*WHAT TO DO*
1. Name every person mentioned in the article on La Niña and Zika.
2. Continue the article on La Niña and Zika, picking up after its last sentence.

*EXCERPTED PASSAGE*
◆ ◆ ◆ ◆

This year, one of the strongest El Niño events on record affected weather patterns worldwide, bringing with it major flooding and severe drought that impacted the health of millions. El Niño has ended, but scientists are now monitoring for the onset of its counterpart, La Niña, which may create conditions that exacerbate the spread of mosquito-borne diseases like Zika virus.
La Niña is characterized by the cooling of ocean surface waters in the equatorial Pacific and affects many of the same regions as El Niño. Based on previous years, this means above-average rainfall and potential flooding in southern Africa, Southeast Asia, and northern South America, and drier than average conditions in eastern Africa and the west coast of South America. There's a 55 to 60 percent chance La Niña will develop during the upcoming months, according to an August forecast from NOAA.
This is a public health concern because certain climatic factors like temperature, relative humidity, and rainfall are strong environmental drivers of vector-borne disease transmission, said Courtney Murdock, assistant professor in the Department of Infectious Diseases at the Odum School of Ecology. This means the abundance and survival of pathogens such as Zika virus may ebb and flow with changes in weather caused by La Niña.
In South America, where the Zika outbreak has been at a peak, the arrival of La Niña would normally signal cooler conditions and hopes for fewer disease-bearing mosquitoes. But other factors may yet play a role in Zika’s prevalence.
“Even if we have a La Niña in the next few months, which tend to be associated with cooler than normal temperatures in northern Brazil and northern South America, we still expect to see warmer than normal temperatures in those regions because of decadal and climate change signals,” said Ángel Muñoz, a climate scientist with the Atmospheric and Oceanic Sciences Program at Princeton University and the International Research Institute for Climate and Society at Columbia University, in an email.
A recent report from the IRI projected that heavier rainfall associated with La Niña may further increase transmission rates in regions of Latin America and the Caribbean.
The Human Variable
Another concern is that this year's La Niña could change the spread patterns of the mosquitoes that carry the Zika virus, which are already moving farther north.
According to Justin Lessler, associate professor in the Department of Epidemiology at the Johns Hopkins Bloomberg School of Public Health, "we will likely see a shift in geographical distribution of the virus." Our best proxy for how the risk may change, he says, is probably dengue virus, "because it's also spread by the same mosquito."
Historically, dengue epidemics have been positively correlated with wetter La Niña conditions, according to the World Health Organization. Although this may provide clues about how Zika might behave, transmission is a complex process and can be influenced by a variety of environmental and human variables.
Mosquito traits—like lifespan and rate of reproduction—interact with a pathogen to determine how many mosquitos actually become infectious, how fast the pathogen takes to develop within the mosquito, and how susceptible a population is to infection. Environmental variables, such as temperature, can affect these traits, but scientists haven’t adequately studied Zika virus to make reliable predictions.
Human behavior and sociodemographics such as travel, poverty, human density, and housing structures are other wild cards in the transmission cycle.

◆ ◆ ◆ ◆

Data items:
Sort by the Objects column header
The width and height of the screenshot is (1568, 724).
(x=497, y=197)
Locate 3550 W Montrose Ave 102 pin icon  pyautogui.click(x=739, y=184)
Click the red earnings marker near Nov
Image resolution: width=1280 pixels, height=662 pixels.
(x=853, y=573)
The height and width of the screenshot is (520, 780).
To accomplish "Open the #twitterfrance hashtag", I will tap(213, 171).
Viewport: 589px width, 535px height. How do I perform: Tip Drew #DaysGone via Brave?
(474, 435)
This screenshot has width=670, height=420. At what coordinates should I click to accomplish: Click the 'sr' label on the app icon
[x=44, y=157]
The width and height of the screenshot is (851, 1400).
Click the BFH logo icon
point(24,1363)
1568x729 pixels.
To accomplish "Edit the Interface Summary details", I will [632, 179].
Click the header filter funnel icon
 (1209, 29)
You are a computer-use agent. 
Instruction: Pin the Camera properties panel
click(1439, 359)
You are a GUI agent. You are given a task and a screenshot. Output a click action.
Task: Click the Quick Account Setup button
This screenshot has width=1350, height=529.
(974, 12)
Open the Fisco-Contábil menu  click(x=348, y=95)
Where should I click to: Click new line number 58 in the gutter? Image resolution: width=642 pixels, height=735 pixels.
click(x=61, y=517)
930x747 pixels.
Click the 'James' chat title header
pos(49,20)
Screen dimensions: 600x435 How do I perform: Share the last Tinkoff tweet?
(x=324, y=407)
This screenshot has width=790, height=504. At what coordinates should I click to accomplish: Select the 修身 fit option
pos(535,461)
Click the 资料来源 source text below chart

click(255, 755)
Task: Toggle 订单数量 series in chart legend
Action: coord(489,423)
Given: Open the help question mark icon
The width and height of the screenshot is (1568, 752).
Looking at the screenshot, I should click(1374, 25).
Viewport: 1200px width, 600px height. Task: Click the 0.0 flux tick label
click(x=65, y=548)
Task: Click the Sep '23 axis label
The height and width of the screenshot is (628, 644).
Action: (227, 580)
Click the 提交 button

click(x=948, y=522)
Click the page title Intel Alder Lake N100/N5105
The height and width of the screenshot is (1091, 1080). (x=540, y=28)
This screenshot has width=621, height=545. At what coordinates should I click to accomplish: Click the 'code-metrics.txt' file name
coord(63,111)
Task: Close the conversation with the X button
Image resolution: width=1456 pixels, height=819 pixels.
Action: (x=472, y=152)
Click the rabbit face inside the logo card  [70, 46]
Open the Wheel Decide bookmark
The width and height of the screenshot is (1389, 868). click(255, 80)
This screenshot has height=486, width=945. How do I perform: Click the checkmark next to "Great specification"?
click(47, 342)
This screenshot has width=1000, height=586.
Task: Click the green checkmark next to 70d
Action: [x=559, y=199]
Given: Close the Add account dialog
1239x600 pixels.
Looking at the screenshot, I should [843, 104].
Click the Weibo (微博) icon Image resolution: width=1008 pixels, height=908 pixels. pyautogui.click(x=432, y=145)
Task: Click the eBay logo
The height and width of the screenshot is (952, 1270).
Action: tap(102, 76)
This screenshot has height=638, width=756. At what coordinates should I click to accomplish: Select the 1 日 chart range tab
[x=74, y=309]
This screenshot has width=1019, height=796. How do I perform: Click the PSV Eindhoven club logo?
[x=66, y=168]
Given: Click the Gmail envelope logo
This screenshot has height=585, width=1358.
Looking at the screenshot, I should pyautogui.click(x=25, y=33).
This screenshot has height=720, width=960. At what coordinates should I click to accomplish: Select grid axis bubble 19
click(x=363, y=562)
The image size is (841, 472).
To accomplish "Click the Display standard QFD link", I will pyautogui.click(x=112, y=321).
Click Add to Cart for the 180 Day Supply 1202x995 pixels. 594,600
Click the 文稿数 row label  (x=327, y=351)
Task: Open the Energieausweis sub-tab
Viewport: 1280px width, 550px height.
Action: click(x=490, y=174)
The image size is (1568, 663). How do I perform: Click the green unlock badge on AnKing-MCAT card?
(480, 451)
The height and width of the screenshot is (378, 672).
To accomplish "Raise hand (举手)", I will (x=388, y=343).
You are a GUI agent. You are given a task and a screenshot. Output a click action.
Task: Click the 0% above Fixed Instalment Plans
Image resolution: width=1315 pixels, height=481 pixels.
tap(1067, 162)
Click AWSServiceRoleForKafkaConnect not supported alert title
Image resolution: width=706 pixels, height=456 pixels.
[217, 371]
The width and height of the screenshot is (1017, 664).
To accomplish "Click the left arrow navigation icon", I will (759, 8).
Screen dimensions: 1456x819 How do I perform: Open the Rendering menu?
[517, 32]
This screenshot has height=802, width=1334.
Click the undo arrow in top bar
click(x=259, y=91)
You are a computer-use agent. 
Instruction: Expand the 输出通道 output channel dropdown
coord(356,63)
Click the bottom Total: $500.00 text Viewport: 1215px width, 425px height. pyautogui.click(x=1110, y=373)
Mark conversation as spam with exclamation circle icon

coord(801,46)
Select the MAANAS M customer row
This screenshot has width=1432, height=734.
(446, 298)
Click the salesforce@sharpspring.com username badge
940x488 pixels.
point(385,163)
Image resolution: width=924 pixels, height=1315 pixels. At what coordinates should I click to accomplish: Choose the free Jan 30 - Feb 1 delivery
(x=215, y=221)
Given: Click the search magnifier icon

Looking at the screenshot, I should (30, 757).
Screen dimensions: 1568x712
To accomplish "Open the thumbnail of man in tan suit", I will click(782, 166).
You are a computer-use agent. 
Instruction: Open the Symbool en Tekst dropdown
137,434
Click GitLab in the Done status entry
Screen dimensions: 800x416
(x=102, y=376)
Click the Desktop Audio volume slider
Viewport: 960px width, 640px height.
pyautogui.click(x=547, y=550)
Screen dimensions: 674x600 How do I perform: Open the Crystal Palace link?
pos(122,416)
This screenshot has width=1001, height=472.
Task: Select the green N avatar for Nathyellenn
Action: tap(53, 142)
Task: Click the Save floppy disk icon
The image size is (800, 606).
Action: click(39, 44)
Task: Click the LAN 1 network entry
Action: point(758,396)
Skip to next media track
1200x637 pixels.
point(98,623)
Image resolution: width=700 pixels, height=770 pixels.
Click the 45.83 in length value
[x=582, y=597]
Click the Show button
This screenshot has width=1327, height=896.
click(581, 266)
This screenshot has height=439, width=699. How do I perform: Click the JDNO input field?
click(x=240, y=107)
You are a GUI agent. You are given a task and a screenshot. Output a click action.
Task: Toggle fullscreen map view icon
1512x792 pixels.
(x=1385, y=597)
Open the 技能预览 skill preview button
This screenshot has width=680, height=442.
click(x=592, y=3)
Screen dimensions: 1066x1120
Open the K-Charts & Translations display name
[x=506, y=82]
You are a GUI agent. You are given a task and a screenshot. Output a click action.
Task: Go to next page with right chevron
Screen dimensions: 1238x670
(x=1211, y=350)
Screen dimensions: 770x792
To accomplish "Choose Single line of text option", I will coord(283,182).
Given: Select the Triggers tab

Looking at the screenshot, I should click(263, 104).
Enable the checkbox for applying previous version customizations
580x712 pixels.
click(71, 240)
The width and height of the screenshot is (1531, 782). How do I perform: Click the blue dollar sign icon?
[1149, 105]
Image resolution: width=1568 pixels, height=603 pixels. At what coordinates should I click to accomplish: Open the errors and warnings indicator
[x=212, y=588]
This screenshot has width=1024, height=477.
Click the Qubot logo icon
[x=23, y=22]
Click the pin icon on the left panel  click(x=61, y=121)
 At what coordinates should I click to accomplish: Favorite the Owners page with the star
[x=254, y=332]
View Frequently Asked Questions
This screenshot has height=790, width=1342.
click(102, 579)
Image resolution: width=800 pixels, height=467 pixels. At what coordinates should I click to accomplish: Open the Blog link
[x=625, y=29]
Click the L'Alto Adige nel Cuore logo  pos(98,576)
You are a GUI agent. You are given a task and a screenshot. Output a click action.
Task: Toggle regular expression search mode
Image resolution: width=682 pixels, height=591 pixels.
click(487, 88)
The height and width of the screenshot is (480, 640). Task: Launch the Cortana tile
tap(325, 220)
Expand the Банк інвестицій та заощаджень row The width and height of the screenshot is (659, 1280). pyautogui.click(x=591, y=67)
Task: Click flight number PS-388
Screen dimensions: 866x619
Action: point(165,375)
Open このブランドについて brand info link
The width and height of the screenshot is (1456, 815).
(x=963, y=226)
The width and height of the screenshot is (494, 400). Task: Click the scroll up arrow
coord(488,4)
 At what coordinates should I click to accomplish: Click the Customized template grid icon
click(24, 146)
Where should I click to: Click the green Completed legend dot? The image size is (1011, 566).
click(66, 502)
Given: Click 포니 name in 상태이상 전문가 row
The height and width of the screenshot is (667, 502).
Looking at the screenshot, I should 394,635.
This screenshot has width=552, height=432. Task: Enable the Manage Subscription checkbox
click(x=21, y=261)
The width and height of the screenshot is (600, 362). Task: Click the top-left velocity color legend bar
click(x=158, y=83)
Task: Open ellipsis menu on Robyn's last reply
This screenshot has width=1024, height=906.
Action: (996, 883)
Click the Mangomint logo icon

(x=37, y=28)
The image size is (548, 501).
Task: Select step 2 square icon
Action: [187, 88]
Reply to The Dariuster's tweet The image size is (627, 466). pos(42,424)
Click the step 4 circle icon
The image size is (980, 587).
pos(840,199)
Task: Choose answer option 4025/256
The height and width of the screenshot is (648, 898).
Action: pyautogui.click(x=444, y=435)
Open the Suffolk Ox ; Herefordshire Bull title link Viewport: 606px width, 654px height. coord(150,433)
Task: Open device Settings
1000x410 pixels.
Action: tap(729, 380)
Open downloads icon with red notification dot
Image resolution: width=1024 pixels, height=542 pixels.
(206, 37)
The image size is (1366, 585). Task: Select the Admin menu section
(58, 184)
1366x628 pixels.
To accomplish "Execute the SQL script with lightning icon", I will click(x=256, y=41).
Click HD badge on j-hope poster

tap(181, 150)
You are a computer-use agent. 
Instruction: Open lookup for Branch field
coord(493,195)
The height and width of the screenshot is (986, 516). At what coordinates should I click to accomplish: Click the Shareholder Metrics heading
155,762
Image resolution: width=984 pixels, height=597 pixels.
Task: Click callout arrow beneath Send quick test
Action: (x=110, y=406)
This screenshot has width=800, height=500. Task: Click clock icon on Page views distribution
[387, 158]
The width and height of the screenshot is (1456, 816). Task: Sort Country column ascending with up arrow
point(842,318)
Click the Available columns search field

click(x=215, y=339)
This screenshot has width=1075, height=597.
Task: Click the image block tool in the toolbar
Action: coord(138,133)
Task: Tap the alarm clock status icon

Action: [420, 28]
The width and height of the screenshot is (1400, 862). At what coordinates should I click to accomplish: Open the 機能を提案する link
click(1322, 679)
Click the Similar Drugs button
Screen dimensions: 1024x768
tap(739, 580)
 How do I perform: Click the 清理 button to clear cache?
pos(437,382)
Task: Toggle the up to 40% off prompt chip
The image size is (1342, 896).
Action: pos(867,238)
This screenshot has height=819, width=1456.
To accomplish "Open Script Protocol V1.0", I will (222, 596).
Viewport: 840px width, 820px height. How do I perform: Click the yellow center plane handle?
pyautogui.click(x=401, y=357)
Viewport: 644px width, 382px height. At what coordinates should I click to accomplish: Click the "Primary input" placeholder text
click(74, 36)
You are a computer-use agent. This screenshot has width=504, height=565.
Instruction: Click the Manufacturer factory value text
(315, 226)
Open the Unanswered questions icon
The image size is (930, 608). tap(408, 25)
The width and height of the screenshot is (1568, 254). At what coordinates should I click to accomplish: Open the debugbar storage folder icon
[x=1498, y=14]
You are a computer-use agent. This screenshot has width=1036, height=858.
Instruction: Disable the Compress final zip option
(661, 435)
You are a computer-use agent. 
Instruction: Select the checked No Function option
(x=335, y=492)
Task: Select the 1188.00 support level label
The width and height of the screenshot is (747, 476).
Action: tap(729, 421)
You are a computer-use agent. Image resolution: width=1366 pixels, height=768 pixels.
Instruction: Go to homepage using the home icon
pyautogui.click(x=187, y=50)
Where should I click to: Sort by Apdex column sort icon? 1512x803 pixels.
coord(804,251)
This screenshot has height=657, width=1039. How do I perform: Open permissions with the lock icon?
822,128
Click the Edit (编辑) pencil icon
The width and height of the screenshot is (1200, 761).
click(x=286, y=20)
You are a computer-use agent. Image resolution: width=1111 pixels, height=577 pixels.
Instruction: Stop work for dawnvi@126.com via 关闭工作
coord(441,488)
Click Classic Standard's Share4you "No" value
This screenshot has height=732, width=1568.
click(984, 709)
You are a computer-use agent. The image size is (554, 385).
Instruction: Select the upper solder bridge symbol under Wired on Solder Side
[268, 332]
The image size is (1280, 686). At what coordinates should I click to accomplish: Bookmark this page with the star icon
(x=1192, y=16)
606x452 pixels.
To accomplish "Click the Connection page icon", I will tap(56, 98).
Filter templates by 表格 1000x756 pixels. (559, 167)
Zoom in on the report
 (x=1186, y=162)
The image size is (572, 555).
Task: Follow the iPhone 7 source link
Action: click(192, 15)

◆ ◆ ◆ ◆

*ANSWERS BY ITEM*
1. Courtney Murdock, Ángel Muñoz, Justin Lessler

2.
“In the [United] States we might have a lot of environmental suitability for transmission, especially on the southern coast, but we’re probably not going to experience outbreaks of the same magnitude that we’re seeing in Brazil and other areas in the Americas because we interact with mosquitos in very different ways,” Murdock said.
For example, while increased rainfall and flooding can increase mosquito-breeding habitats, people may also spend more time inside and therefore be less susceptible, Lessler said.
Conversely, in times of drought people tend to store water. These water containers can concentrate and boost mosquito-human contact, leading to increased rates of infection.
Unfortunately, arboviruses like Zika are notoriously difficult to control, says Murdock. Since we don’t have licensed vaccines for most of them, control methods rely on insecticides and education campaigns on how to minimize breeding habitats.
“Aedes aegypti and Aedes albopictus, which have been implicated in Zika transmission, can breed in a bottle cap,” Murdock said. “Trying to reduce all of the breeding sources is actually really difficult to do, and then we have insecticide resistance.”
Here to Stay?
The National Institutes of Health recently announced that it will begin its first human clinical trial of the NIAID Zika virus investigational DNA vaccine, the first step in a multiphase certification process.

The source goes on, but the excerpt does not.